▶ [Work required]: Go through the data and report each line that holds the string "sidebar".
'''
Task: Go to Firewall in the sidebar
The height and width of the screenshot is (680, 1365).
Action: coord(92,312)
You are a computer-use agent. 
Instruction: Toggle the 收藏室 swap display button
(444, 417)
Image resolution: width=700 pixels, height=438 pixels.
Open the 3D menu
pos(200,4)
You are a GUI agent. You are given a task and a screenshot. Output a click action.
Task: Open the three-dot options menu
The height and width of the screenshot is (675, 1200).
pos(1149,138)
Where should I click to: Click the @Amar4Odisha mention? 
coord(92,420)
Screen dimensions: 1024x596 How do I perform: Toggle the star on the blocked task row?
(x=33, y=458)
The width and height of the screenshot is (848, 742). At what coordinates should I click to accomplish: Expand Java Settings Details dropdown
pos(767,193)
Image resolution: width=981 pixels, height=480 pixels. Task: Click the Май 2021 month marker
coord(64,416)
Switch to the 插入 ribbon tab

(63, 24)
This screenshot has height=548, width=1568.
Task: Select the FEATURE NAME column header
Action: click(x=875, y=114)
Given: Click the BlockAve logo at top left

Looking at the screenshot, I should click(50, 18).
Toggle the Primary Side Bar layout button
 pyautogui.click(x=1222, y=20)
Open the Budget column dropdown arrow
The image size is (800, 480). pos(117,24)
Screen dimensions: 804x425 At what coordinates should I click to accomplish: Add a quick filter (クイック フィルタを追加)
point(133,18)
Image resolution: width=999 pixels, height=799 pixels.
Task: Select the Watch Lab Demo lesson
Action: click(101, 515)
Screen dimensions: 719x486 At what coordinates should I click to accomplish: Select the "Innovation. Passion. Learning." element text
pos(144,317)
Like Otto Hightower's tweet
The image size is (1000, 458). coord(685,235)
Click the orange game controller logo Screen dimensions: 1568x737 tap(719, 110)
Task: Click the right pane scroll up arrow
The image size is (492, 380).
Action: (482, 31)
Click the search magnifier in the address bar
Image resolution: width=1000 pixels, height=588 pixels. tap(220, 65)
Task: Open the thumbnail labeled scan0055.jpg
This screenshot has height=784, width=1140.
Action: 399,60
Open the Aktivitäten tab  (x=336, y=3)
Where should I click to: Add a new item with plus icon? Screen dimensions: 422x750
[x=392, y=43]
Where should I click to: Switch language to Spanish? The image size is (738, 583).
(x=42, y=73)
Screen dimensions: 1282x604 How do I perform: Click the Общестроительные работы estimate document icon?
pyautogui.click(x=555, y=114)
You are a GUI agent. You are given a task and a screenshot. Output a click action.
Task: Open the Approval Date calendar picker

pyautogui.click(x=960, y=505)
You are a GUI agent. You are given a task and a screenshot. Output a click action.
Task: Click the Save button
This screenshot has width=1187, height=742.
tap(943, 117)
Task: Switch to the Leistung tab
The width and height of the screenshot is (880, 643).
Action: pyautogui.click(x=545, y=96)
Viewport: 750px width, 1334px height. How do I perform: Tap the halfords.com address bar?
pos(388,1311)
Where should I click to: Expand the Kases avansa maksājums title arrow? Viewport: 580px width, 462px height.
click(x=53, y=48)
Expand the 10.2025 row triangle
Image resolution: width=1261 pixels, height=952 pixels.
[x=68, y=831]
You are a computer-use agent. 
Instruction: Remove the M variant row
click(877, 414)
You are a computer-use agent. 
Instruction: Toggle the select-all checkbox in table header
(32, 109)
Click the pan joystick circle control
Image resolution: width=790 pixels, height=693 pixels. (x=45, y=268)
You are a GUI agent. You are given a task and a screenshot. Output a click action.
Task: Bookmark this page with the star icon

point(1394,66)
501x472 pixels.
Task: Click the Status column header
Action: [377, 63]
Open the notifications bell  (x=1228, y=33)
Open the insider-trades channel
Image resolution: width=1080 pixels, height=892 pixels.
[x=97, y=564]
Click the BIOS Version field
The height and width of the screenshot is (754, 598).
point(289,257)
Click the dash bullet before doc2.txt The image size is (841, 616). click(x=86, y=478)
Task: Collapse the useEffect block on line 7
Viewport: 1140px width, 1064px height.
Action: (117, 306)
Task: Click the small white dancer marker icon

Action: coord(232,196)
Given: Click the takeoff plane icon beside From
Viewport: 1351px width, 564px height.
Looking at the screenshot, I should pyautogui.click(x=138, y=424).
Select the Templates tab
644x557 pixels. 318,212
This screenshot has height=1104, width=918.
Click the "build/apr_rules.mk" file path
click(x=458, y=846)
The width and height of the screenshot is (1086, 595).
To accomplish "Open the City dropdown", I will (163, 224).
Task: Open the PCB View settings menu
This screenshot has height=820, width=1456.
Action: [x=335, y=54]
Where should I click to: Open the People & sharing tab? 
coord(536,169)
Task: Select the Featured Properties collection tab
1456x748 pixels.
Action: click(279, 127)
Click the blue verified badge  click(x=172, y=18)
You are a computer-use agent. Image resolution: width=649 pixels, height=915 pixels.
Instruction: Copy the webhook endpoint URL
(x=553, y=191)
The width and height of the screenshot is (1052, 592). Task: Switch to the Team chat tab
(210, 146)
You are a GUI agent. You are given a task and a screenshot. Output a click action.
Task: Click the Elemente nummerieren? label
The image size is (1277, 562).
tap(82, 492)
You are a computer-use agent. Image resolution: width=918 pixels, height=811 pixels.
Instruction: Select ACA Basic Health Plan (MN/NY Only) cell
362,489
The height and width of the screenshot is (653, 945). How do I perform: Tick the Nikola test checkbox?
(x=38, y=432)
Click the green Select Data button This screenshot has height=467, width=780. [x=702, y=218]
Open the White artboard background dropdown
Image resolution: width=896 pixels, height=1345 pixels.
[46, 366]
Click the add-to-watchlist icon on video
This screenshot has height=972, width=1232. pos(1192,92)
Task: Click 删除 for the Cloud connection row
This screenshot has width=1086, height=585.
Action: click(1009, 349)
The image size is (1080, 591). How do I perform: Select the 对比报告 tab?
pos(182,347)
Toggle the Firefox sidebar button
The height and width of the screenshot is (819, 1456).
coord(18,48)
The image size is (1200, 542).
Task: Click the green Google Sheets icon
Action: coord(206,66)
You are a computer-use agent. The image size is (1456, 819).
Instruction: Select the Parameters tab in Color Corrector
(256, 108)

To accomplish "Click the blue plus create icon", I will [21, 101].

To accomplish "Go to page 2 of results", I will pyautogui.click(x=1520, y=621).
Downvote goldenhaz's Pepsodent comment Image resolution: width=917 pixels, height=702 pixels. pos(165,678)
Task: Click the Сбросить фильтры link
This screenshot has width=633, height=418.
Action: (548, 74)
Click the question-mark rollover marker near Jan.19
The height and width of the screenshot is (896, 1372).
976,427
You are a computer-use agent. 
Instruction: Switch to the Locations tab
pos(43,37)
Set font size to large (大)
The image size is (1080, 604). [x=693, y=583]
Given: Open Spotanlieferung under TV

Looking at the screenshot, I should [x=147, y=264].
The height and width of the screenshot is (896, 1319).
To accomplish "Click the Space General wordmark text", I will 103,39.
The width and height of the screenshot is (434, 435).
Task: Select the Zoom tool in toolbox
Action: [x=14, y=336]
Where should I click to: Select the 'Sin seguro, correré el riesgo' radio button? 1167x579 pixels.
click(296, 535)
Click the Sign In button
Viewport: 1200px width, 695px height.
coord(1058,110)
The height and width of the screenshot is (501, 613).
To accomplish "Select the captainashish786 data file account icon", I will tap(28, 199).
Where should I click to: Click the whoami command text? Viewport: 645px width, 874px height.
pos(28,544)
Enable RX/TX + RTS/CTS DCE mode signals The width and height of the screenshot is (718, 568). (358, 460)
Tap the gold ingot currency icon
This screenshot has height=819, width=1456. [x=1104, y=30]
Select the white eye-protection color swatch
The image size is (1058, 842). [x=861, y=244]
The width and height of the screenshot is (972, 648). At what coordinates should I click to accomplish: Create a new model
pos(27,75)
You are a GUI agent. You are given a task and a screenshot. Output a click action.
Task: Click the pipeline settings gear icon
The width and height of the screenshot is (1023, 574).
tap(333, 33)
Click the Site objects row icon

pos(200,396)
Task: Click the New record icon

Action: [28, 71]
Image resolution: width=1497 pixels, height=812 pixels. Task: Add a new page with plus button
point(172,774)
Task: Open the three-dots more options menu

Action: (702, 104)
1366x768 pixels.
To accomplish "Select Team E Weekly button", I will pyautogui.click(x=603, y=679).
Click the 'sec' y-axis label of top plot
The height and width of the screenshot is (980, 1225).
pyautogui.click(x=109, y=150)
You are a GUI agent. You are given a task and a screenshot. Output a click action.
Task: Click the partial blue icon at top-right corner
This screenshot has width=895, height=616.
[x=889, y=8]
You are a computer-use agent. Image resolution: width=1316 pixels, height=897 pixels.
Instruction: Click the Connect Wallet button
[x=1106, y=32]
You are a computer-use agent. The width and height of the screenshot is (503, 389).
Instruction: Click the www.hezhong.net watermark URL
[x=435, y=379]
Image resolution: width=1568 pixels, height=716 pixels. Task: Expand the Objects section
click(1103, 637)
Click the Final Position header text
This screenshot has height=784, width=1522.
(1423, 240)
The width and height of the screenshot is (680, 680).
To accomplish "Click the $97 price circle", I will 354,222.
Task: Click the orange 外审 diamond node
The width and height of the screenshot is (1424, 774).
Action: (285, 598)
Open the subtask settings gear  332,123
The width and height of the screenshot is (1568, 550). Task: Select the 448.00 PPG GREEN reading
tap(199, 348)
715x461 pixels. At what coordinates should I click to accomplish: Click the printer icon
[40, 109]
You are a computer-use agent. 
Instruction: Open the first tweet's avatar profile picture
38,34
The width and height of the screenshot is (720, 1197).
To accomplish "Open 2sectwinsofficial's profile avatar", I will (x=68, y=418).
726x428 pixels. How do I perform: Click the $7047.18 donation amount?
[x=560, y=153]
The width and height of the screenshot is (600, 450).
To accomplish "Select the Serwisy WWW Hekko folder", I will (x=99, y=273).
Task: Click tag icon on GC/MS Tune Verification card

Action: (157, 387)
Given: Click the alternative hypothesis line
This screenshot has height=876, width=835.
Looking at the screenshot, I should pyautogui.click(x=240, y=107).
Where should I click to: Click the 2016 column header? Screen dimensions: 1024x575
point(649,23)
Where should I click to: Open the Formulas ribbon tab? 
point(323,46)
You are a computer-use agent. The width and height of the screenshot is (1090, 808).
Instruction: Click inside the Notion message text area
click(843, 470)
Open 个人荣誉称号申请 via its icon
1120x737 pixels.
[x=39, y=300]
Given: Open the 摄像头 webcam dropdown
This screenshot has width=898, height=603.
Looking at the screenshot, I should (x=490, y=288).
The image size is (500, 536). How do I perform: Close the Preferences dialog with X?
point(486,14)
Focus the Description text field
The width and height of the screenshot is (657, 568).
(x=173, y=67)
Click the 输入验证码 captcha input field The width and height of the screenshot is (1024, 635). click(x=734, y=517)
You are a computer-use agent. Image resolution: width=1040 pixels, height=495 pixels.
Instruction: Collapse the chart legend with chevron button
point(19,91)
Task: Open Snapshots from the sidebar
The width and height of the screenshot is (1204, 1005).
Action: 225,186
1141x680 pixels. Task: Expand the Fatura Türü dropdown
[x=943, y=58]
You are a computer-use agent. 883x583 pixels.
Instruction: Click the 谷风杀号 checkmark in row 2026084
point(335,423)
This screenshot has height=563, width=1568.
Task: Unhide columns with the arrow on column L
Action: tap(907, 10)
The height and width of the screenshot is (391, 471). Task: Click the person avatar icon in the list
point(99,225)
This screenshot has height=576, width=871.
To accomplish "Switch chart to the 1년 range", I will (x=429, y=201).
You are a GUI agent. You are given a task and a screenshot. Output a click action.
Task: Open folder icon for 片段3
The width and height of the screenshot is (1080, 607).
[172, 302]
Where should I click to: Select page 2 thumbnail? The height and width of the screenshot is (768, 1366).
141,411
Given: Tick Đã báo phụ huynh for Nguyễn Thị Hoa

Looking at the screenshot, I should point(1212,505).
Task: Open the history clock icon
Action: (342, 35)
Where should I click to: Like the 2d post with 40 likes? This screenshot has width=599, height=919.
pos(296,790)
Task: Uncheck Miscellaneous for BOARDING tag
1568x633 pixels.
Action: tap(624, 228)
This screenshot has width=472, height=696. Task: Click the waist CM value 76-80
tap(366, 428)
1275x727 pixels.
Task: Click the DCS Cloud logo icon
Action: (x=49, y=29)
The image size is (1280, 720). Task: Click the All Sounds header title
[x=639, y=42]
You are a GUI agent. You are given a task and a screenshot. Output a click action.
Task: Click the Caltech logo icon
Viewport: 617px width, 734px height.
'''
▶ [Solution]:
Task: Go to Firewall in the sidebar
Toggle the Firefox sidebar button
Task: Open Snapshots from the sidebar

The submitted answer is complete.